Жениха встретила Герой Советского Союза Нечаева и преподнесла букет цветов. Потом Гришу повели к Маршанцевой, которая ждала его в парадной форме и при всех орденах. Да и жених был ослепителен: вся грудь увешана орденами.
Рудаков всем понравился.
— Рада видеть вас. Помню вас еще с Кубани.
Гриша сказал:
— Поздравляю вас с победой.
— Спасибо, — ответила Маршанцева, — поздравляю и вас.
На этом официальный прием был закончен.
Гришу повели к Кате.
Вокруг него мелькало множество летчиц, он оглядывался на каждую, опасаясь не узнать Катю. Все они очень переменились за то время, что он не видел их. Это были уже не те хохотушки, которых он помнил, а солидные товарищи, в больших чинах и при орденах. Гриша даже не знал, как разговаривать с ними.

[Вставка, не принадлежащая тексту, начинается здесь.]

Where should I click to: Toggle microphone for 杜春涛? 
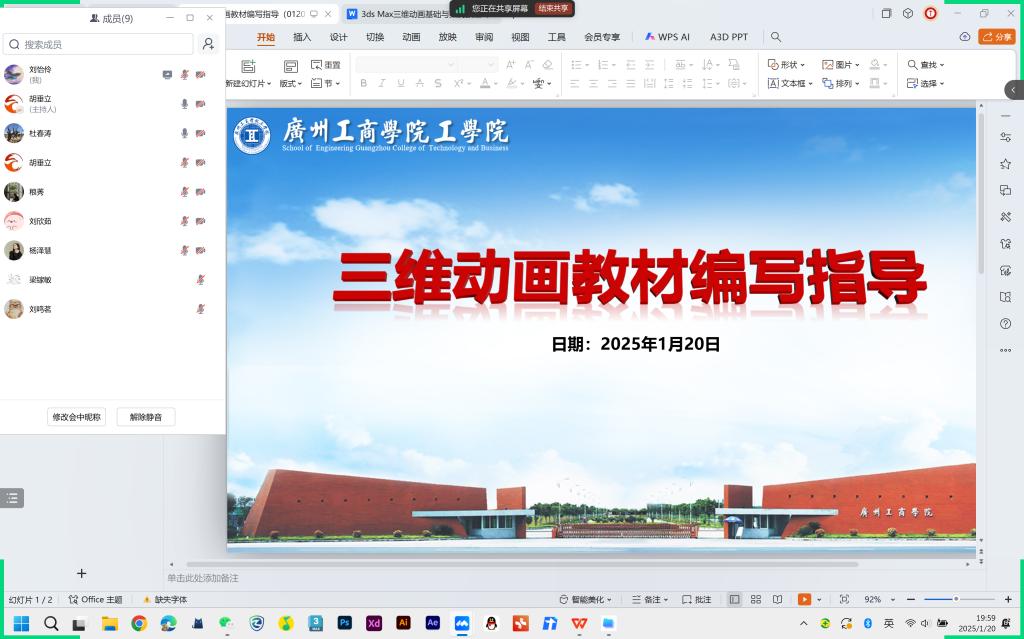click(x=184, y=133)
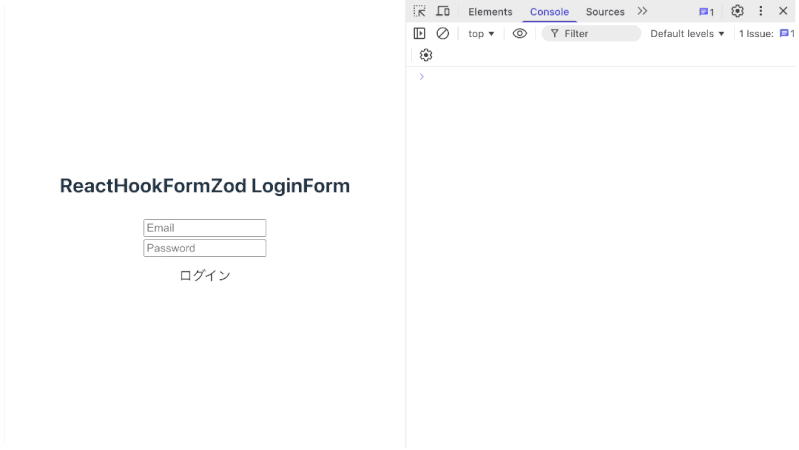Image resolution: width=799 pixels, height=450 pixels.
Task: Open the 1 Issue link in console toolbar
Action: (766, 33)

Они подошли к большому дому, окруженному парком. Высокая дверь медленно приоткрылась, и Гриша увидел, как на широкий балкон вышла девушка. Он бросился к ней, думая, что это Катя, но девушка сделала два шага, остановилась, с усмешкой сказала:
— Катя-то вон где!
Гриша обернулся. Из других дверей вышла Катя и, улыбаясь, приближалась к нему.

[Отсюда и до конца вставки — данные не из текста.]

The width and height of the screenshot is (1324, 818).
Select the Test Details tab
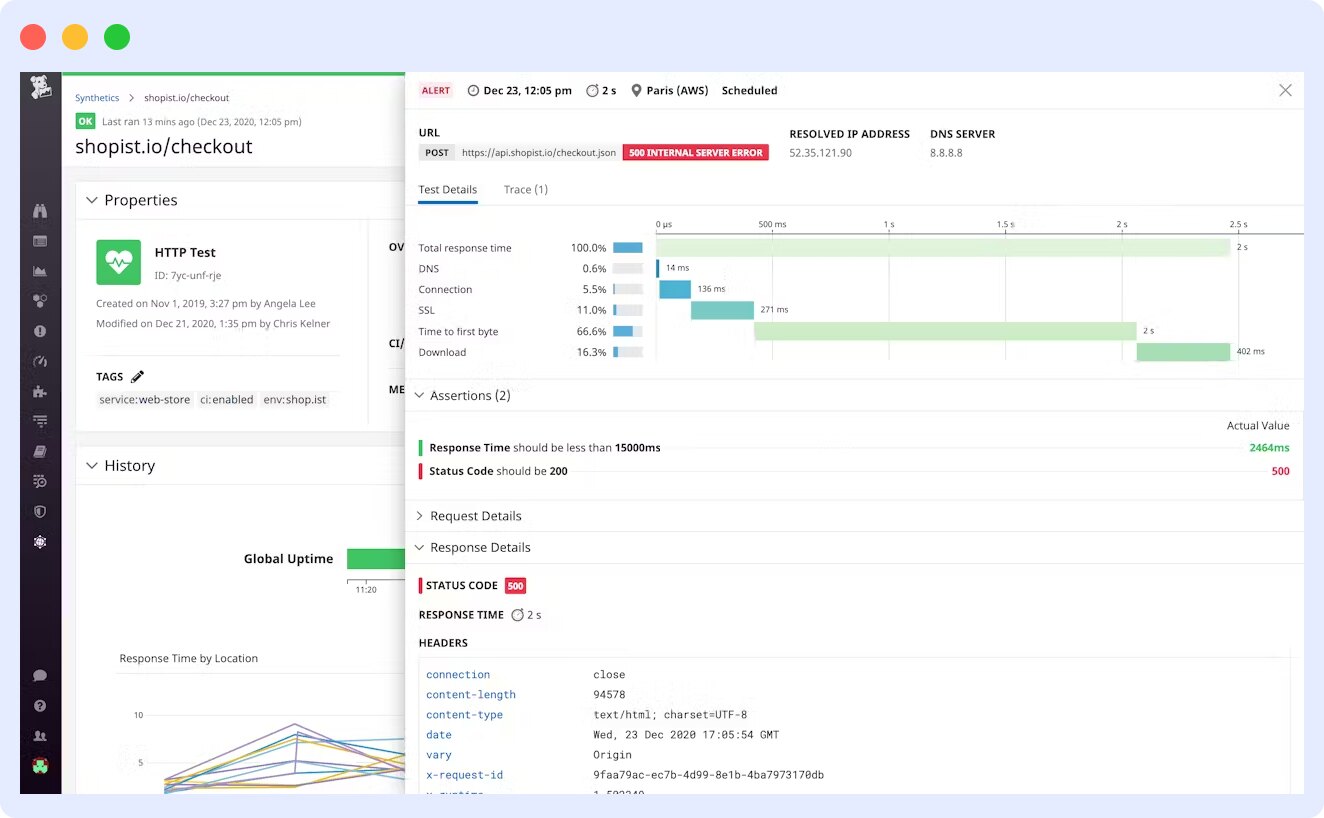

Он хотел броситься к ней, обнять, прижать ее к груди, целовать долго-долго, но шедшая рядом Марина будто плеснула в него холодной водой. Она сделала два шага навстречу Кате, вытянулась, отрапортовала:
— По приказанию командира полка старший лейтенант Рудаков доставлен!
Гриша улыбнулся так приветливо, что Катя не могла рассердиться на него за эту шумную затею.
— Удивлена?
— Нет. Рада! — Возражать было нечего, да и не хотелось. — Здравствуй, Гриша, здравствуй!